Construction of polyoxometalate-based metal−organic frameworks through covalent bonds for enhanced visible light-driven coupling of alcohols with amines

Abstract

Broad spectral response and rapid carrier transport are essential in making efficient photocatalysts. In this work, we utilized Keggin-type polyoxometalates (POMs) [CoIIW12O40]6– as metal-to-metal charge transfer (MMCT) chromophores and assembled them into metal–organic frameworks (MOFs) to construct visible-light-responsive, noble metal-free crystalline POM-based MOFs (POMOFs) (CoW-1 and CoW-2). The precise introduction of MMCT chromophores extending the light absorption of POMOFs to the visible region and improving the solar energy utilization efficiency, meanwhile, the Cu-O-W covalent bonds constructed in CoW-1 makes the framework structure more robust, reduces the interfacial contact resistance, facilitates the electron transfer, suppresses the recombination of the electron-hole pairs, improves the charge carriers separation efficiency, and boosts the quantum efficiency, thus achieving high catalytic activity in the coupling reaction of benzyl alcohol with aniline under visible light irradiation (>400 nm).

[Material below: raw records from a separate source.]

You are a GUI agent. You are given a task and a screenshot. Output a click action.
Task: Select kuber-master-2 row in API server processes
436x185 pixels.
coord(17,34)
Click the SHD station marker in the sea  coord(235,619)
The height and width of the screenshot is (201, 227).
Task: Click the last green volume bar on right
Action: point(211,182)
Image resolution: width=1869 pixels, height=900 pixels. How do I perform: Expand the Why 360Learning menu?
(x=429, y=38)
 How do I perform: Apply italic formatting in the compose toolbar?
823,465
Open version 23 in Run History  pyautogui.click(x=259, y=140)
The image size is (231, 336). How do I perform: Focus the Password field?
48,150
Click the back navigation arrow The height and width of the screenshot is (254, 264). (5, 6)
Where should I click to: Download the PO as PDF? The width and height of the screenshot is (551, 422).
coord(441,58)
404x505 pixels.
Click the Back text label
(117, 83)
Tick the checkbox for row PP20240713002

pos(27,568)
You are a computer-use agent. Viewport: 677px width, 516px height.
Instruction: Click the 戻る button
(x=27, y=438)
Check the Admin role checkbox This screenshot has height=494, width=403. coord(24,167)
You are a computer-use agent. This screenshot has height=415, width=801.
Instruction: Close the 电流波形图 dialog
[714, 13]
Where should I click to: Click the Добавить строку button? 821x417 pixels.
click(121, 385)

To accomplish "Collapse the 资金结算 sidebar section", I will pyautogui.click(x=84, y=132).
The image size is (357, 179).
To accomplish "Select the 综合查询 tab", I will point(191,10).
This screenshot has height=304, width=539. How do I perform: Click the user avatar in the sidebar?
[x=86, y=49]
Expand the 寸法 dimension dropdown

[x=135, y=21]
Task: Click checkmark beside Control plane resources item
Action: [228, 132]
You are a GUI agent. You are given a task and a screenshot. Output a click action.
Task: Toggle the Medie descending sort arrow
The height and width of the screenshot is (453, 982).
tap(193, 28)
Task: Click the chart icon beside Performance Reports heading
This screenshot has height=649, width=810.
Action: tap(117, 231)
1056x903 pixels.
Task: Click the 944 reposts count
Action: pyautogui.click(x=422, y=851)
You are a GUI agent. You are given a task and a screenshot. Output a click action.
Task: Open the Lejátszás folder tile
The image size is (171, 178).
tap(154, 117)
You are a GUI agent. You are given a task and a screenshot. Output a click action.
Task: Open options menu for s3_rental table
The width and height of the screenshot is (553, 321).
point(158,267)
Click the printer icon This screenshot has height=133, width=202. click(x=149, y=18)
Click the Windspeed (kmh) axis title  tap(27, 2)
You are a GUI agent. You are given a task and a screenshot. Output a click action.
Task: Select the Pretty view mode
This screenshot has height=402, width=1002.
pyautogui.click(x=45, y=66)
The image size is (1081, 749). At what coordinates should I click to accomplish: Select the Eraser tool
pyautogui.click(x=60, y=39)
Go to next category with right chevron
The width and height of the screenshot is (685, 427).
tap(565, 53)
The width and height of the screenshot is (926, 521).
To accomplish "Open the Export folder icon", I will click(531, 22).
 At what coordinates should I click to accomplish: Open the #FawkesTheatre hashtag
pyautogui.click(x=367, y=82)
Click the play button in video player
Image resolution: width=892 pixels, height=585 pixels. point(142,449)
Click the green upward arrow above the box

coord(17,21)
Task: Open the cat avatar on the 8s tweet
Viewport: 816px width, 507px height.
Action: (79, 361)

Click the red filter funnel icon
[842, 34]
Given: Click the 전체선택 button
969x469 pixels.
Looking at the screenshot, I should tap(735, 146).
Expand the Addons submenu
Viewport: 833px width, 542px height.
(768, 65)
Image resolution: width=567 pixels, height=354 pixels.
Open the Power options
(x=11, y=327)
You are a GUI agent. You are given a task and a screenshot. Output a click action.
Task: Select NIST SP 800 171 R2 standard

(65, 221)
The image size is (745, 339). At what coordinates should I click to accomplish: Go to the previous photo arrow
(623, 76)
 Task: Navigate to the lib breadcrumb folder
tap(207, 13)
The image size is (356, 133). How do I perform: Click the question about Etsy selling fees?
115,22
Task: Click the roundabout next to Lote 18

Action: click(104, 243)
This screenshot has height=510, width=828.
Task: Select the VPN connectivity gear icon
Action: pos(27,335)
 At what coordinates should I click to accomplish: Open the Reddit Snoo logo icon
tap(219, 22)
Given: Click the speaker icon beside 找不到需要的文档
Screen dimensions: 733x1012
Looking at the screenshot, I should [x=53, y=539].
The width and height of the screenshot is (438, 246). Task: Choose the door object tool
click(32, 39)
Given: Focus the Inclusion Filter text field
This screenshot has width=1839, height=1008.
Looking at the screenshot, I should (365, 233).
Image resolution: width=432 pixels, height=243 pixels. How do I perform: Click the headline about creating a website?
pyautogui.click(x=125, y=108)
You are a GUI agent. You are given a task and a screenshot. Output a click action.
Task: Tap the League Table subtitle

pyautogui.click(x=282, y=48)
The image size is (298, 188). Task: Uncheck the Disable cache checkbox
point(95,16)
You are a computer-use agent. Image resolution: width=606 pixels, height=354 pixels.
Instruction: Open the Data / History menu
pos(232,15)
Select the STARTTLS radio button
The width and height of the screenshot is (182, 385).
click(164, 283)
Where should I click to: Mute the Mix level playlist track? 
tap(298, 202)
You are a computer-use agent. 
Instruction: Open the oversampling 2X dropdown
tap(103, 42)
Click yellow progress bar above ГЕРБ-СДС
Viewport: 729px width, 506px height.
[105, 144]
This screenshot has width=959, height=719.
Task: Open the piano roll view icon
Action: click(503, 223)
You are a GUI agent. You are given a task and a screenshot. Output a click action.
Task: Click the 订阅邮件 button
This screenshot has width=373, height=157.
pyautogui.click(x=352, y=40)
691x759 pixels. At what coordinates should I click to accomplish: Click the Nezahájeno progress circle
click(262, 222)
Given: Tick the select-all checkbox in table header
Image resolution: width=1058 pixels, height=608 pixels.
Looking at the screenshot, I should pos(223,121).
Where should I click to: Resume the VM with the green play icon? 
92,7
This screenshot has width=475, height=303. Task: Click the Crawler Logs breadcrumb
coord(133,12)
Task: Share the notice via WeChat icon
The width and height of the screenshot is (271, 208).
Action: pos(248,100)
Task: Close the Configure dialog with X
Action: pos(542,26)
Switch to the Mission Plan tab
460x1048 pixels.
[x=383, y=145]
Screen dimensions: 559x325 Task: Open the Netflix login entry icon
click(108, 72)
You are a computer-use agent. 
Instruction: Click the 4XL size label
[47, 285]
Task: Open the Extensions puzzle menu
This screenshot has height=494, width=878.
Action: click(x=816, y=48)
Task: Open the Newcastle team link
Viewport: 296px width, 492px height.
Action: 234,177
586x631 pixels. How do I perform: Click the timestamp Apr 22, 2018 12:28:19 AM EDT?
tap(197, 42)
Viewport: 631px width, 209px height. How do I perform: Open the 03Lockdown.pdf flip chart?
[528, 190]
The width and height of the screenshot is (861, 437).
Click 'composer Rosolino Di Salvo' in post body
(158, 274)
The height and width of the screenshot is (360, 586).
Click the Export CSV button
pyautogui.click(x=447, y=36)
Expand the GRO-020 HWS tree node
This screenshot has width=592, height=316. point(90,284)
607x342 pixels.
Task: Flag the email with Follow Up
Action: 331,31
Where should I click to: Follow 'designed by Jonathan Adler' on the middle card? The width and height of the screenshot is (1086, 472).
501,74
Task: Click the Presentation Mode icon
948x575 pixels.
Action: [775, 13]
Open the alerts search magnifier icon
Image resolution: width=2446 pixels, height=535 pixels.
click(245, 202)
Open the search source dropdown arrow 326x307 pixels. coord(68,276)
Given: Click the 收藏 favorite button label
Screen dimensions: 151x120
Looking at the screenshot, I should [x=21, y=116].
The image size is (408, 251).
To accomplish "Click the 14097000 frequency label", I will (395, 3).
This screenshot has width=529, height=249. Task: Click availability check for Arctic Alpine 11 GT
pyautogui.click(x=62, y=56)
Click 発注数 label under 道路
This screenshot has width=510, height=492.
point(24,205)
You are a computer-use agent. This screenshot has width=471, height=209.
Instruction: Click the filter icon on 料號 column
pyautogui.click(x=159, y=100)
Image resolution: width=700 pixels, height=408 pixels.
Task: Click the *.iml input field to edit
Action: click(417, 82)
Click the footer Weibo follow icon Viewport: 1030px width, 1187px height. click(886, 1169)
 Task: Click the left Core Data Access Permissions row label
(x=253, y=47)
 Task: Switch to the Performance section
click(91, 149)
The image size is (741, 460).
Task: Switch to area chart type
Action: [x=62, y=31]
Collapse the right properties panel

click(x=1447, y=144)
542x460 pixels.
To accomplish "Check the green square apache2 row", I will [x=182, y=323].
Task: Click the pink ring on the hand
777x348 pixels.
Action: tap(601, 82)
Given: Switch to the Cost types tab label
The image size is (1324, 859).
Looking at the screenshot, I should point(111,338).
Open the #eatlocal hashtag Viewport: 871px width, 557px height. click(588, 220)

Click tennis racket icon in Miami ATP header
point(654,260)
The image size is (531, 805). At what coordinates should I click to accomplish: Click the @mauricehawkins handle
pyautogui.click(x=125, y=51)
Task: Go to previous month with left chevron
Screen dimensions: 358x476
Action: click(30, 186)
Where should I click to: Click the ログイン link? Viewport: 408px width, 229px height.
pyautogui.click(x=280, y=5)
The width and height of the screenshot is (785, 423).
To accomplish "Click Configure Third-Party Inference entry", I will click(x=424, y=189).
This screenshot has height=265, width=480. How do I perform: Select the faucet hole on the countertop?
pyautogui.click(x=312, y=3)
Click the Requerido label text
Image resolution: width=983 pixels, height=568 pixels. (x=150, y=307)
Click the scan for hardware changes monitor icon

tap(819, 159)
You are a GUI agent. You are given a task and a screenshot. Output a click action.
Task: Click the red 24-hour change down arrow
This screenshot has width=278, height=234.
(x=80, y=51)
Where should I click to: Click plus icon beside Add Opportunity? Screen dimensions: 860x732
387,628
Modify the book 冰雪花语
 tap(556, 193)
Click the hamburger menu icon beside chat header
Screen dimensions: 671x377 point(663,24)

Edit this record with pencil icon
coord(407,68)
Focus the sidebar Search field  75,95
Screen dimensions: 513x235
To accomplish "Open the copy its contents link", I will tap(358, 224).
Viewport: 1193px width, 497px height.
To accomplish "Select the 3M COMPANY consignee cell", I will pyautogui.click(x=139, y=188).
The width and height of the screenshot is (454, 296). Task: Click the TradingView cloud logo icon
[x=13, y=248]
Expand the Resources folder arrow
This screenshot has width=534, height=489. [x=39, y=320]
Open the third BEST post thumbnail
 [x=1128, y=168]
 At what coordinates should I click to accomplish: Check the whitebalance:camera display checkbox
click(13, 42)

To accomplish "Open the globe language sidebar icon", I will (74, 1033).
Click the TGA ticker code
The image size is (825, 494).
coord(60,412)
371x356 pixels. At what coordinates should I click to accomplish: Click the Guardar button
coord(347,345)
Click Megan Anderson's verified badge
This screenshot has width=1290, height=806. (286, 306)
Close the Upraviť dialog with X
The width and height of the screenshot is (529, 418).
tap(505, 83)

In the presence of CoW-1, the reaction conversion yield was measured as 92.6 % with turnover frequency reaching 374.4 h−1, and the apparent quantum yield at 595 nm was calculated as 17.5 %, besides, CoW-1 also exhibited high catalytic stability and reusability. To the best of our knowledge, this is the first work describing the enhanced photocatalytic performance of POMOFs based on the synergistic effect of MMCT and covalent linkage.